21 Şubat 2020 tarihinde yayınlanmıştır.
Ezân-ı Muhammedî okunduğu vakit, Bağdad'ın fâsıkları çalgılarını, neylerini, dümbeleklerini susturmuyorlardı, Ezân-ı Muhammedî'yi dinlemiyorlardı. Yani ezâna hiç aldırmıyorlardı, lâubâlî olmuşlardı. Allah kavm-i Nûh'a tûfan gönderdi, onları suya gark etdi, Bağdad halkına da ateş deryâsı gönderdi. Çünkü Bağdad üzerine Hulâgû geldi.Efendi Hazretleri ezâna hürmet husûsunda buyurdular ki :
Ezâna hürmet etmeyenler mutlakâ belâlarını bulurlar. Haber veriyorum, tekrar tekrar söylüyorum. Onun için ezan okunmaya başladı mı, radyonu madyonu kısarsın, televizyonunu melevizyonunu kısarsın, konuşmayı terk edersin ve kendini ezâna verirsin ve müezzinle berâber Cenâb-ı Hakk'ın vahdâniyyetine şehâdet edersin.

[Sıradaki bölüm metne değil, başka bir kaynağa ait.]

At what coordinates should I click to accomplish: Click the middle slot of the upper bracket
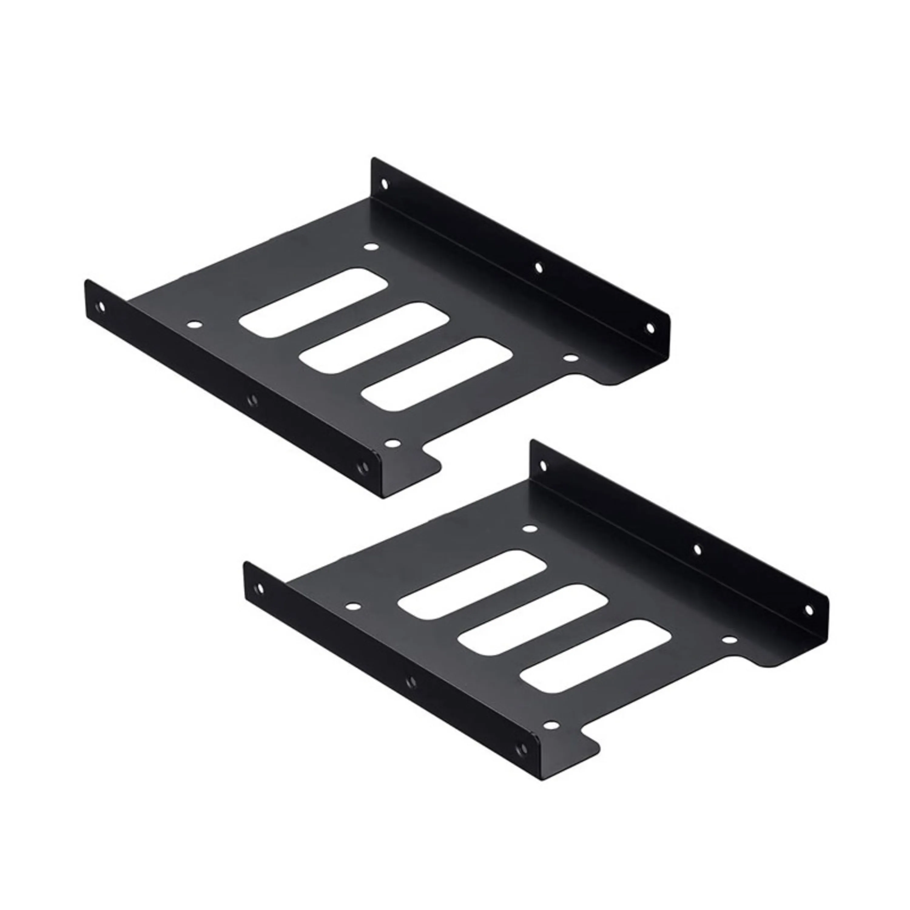(374, 339)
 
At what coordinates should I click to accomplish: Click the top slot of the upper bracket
(314, 303)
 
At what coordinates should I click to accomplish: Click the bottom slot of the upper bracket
(438, 374)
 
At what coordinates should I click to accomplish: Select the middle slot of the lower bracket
(533, 619)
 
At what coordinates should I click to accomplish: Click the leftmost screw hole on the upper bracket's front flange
(101, 307)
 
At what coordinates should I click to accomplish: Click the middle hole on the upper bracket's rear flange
(538, 268)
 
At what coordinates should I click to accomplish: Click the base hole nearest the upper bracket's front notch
(391, 443)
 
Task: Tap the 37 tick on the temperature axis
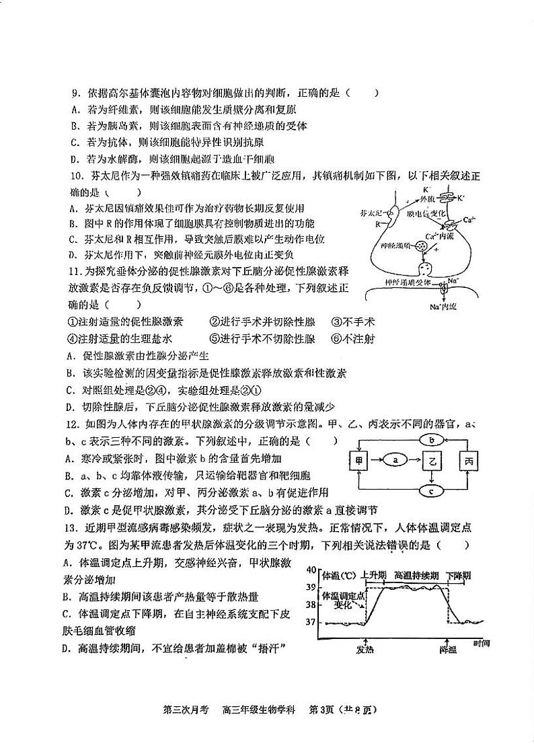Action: [310, 622]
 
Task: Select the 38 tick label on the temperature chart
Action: [310, 605]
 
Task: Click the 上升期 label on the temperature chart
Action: [373, 576]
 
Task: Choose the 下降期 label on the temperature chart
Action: [457, 576]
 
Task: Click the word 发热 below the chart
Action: [365, 649]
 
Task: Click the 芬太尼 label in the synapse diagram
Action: [371, 212]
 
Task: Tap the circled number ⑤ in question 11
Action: [214, 339]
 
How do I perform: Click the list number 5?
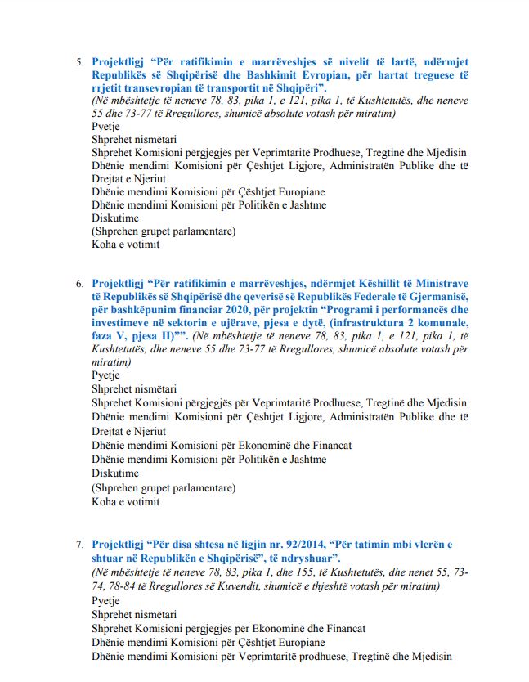click(x=79, y=61)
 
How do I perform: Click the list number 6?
click(x=79, y=284)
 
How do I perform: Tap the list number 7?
click(x=79, y=544)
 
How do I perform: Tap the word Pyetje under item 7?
click(x=105, y=599)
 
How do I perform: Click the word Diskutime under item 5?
click(x=115, y=218)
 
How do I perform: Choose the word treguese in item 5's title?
click(x=437, y=74)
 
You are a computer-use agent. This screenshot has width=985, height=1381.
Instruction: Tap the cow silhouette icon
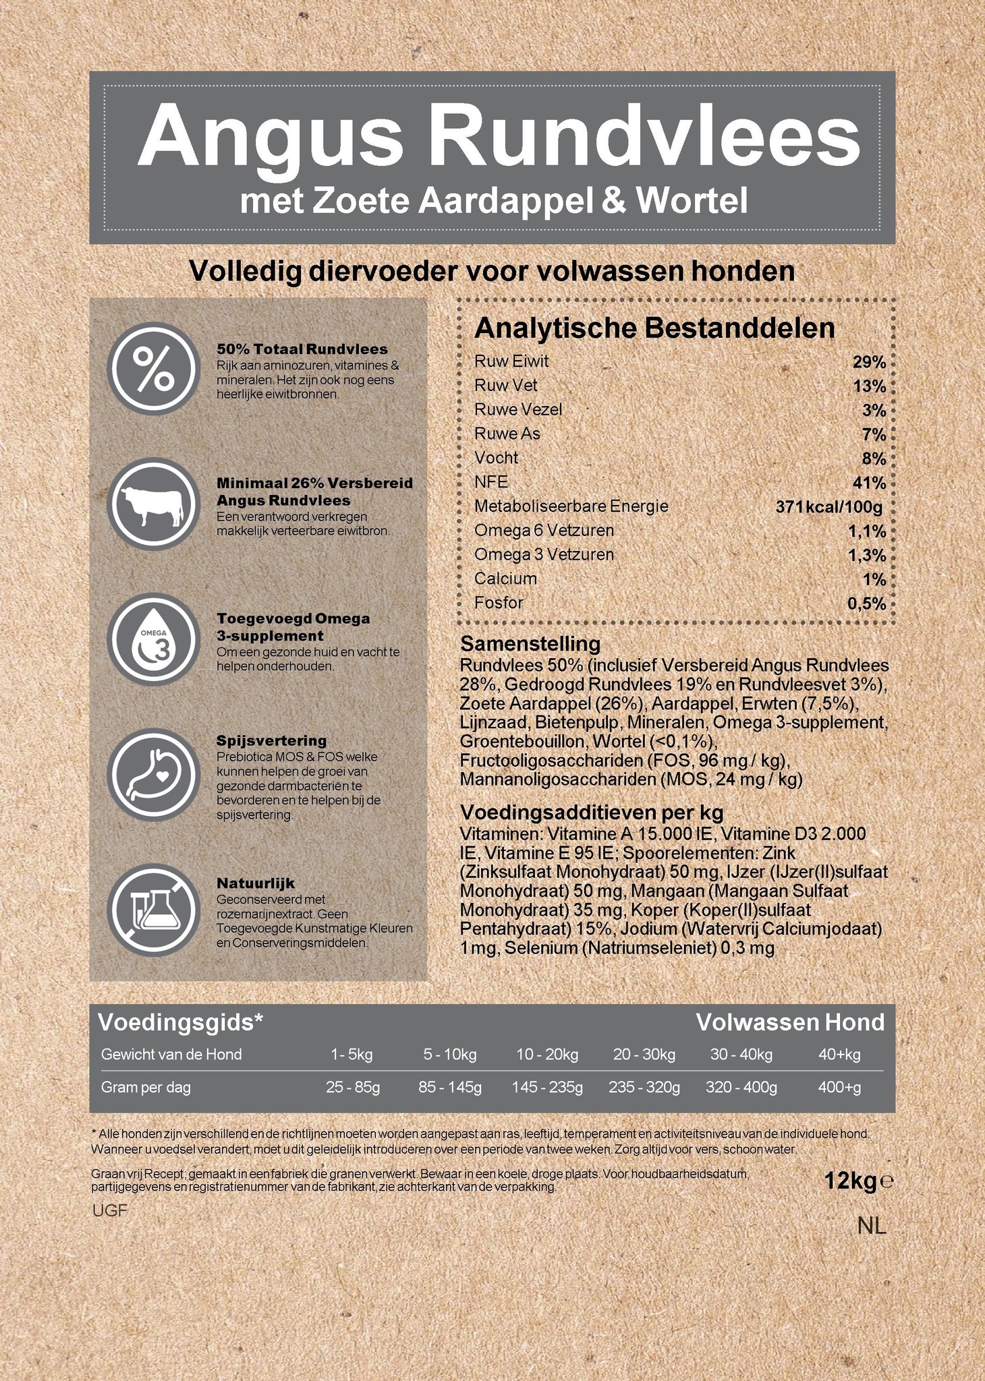point(154,504)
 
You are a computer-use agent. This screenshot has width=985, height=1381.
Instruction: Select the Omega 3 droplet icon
point(154,639)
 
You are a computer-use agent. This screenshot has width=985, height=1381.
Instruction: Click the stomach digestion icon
point(154,774)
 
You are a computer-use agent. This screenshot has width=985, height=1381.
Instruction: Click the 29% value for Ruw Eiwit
point(869,362)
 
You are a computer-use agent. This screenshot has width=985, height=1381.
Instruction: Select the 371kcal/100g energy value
point(828,506)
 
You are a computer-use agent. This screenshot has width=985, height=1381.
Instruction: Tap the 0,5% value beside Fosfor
point(866,604)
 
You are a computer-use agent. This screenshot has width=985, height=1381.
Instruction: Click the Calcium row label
point(505,579)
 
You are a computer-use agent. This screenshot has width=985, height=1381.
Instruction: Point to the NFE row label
point(490,481)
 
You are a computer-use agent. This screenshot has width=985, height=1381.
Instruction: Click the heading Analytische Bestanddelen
point(654,328)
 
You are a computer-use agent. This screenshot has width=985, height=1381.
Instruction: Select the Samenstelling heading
point(530,643)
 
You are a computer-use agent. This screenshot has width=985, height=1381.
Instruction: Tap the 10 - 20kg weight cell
point(547,1055)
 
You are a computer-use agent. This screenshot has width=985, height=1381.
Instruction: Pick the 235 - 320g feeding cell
point(644,1087)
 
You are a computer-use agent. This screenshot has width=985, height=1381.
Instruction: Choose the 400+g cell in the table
point(839,1087)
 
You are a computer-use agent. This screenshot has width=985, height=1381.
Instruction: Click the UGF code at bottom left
point(109,1210)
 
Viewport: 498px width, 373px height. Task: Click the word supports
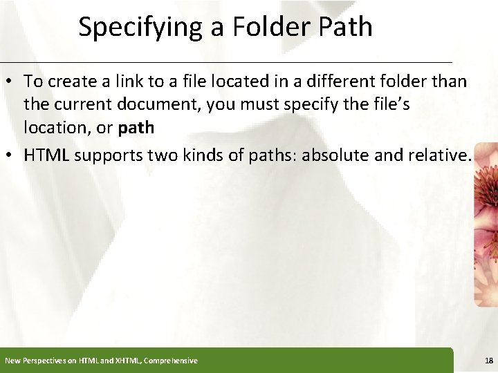107,155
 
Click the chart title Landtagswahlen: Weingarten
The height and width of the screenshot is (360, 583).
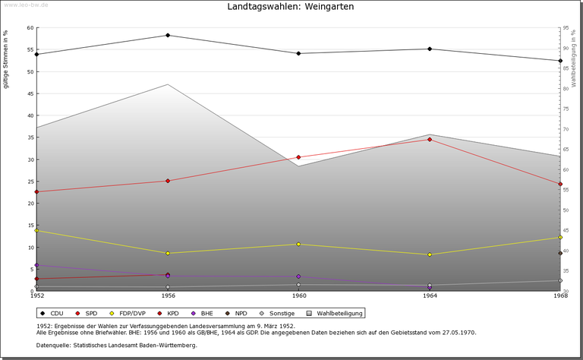(x=291, y=7)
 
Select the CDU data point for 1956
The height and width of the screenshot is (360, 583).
(x=168, y=36)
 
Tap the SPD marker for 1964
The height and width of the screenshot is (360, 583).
(x=430, y=140)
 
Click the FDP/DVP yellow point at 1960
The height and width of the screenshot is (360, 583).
(x=298, y=245)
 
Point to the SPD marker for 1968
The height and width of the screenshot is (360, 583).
(x=560, y=184)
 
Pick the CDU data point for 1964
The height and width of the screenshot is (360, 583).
(x=430, y=49)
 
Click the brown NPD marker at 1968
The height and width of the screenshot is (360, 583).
(x=560, y=254)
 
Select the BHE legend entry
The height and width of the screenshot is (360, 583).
(x=202, y=313)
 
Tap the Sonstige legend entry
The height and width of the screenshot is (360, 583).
(x=279, y=313)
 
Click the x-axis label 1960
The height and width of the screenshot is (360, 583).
(x=298, y=295)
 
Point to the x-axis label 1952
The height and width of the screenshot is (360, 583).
(x=36, y=295)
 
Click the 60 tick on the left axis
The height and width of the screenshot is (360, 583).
(x=30, y=28)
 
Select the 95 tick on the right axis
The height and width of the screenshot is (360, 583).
(x=566, y=28)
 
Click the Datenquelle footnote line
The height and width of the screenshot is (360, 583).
(x=116, y=346)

Allah'a aşk, Peygamber'e muhabbet, Dîn-i İslâm'a hürmet mes'elesi bu. Edebsizleri huzûra almazlar. İslâm'da edeb en mühim şeydir. Edebin yoksa, ne huzûrallaha, ne huzûr-i Resûl'e girebilirsin, ne de huzûr-i âşıkâna girebilirsin. Edeb, hem de her hususda edeb lâzımdır. Eline, beline, diline sâhib ol!